Interventi a gamba tesa

Essere infortunati alla Juventus


Se avessi la possibilità di fare una domanda a Massimiliano Allegri gli chiederei il perché di tutti questi infortuni.
Ora, qualcuno dica se è paranoia o che, ma sembra che la Juventus versione 2017/18 stia pagando un tributo alquanto esagerato al – non so nemmeno se esiste – Dio degli infortuni.


Apocalypse Vinovo

Potrebbe essere una percezione estremamente negativa dei fatti, un po’ come quando ci si alza dopo un week end di bagordi e ci si accorge che è appena lunedì e magari la tua squadra del cuore ha pure perso. O quando una bella e copiosa nevicata si trasforma in pioggia acida che nemmeno nella Los Angeles di Blade Runner.

Questa però non è una distopia; l’impressione è concreta ed è quella che a ogni partita lo staff medico juventino debba fare i conti con uno, due anche tre infortuni di diversa entità (muscolare, traumatica) e se non succede dopo la partita, ecco puntuale il verdetto prima di ogni convocazione: “Per la partita contro tale squadra tale giocatore non è stato convocato”.
Oramai un mantra, oramai qualcosa di cui scaramanticamente preoccuparsi se non dovesse avvenire.

Analizzare questa tabella provoca prurito; il meglio che sono riuscito a trovare in rete per suffragare la mia teoria dei troppi infortunati (ma magari fosse una mia teoria, è realtà) sono i dati sulle assenze provenienti da transfermarkt. L’immagine è relativa alle partite della Serie A.

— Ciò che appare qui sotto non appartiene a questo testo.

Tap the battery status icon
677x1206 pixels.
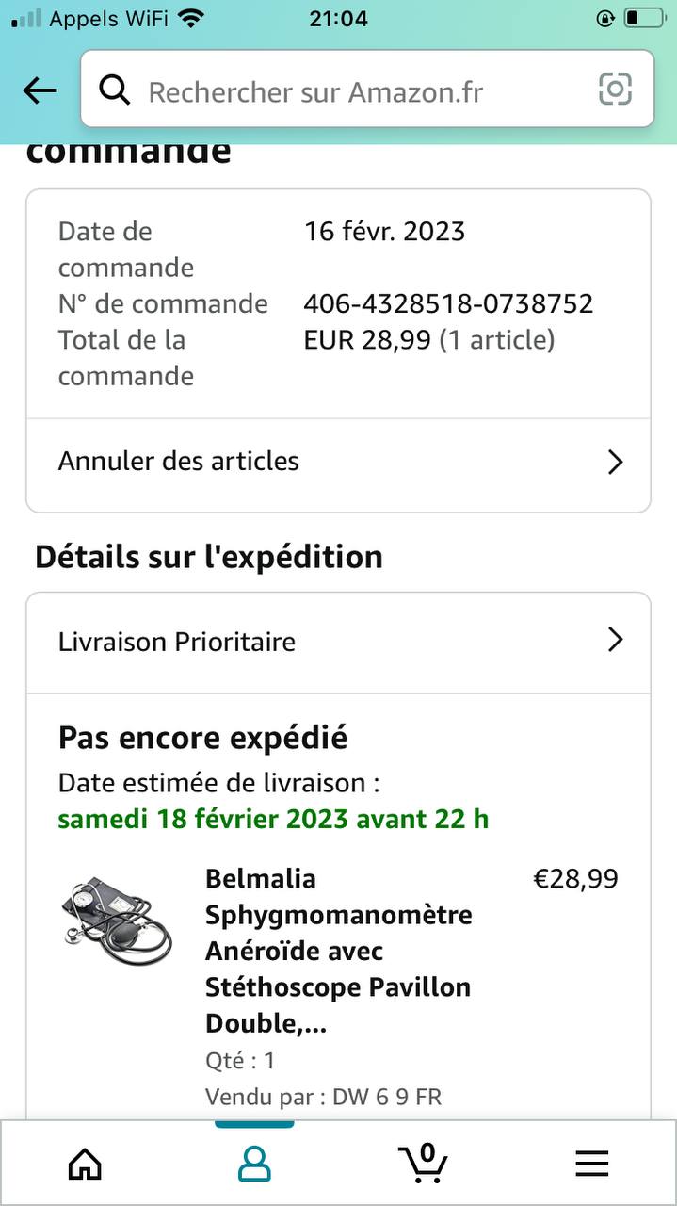[644, 18]
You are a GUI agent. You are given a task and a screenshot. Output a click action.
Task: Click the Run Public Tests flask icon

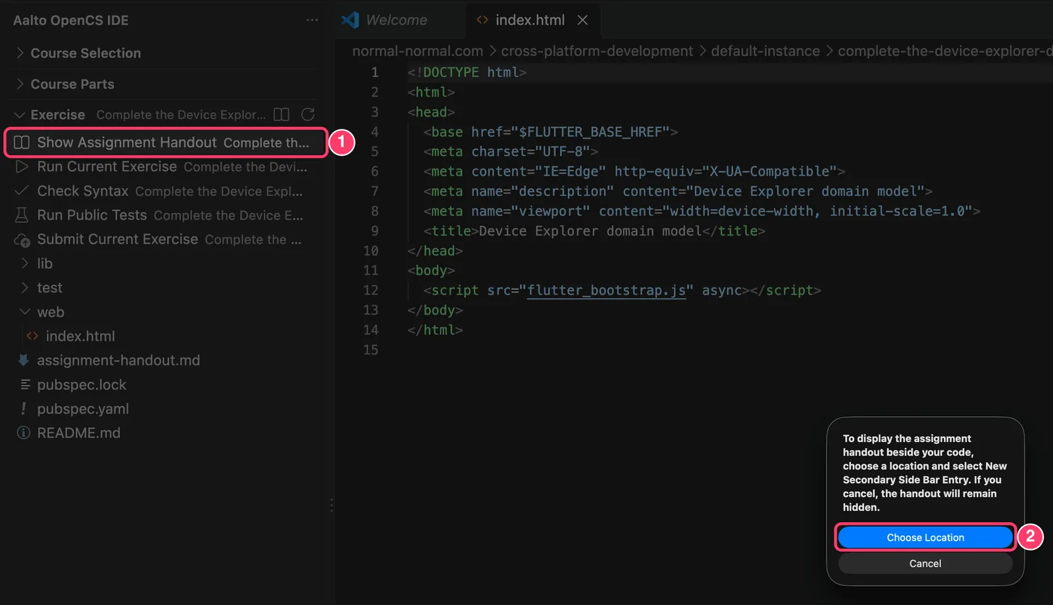coord(22,215)
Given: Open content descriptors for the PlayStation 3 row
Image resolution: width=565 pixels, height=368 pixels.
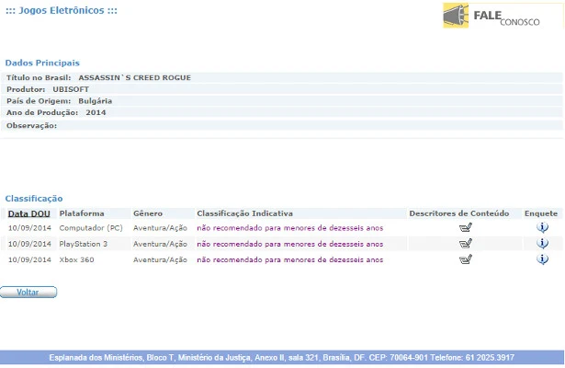Looking at the screenshot, I should point(465,244).

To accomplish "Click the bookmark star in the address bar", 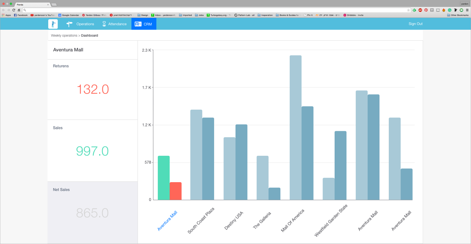I will coord(408,10).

Prendendo per buone le tendenze del sito tedesco, su 25 giocatori, sono rimasti esenti da infortuni, al momento (fate tutti gli scongiuri del caso, tifosi juventini) solo: Kwadwo Asamoah, che proveniva da anni grami in cui è stato cliente fisso dell’infermeria, tanto che qualcuno aveva iniziato a pensare che l’esterno ghanese avesse trovato lavoro al J Medical, Douglas Costa da pochi mesi sotto le grinfie dello staff medico juventino e di conseguenza con i muscoli ancora sani, il giovane Bentancur (caro Rodrigo, arriverà anche il tuo turno), Alex Sandro, tenuto però precauzionalmente fuori dagli 11 iniziali ieri sera con l’Atalanta e due giocatori utilizzati con parsimonia come Stefano Sturaro e Daniele Rugani (per il quale per la verità c’è un bollino della croce rossa per mal di pancia!).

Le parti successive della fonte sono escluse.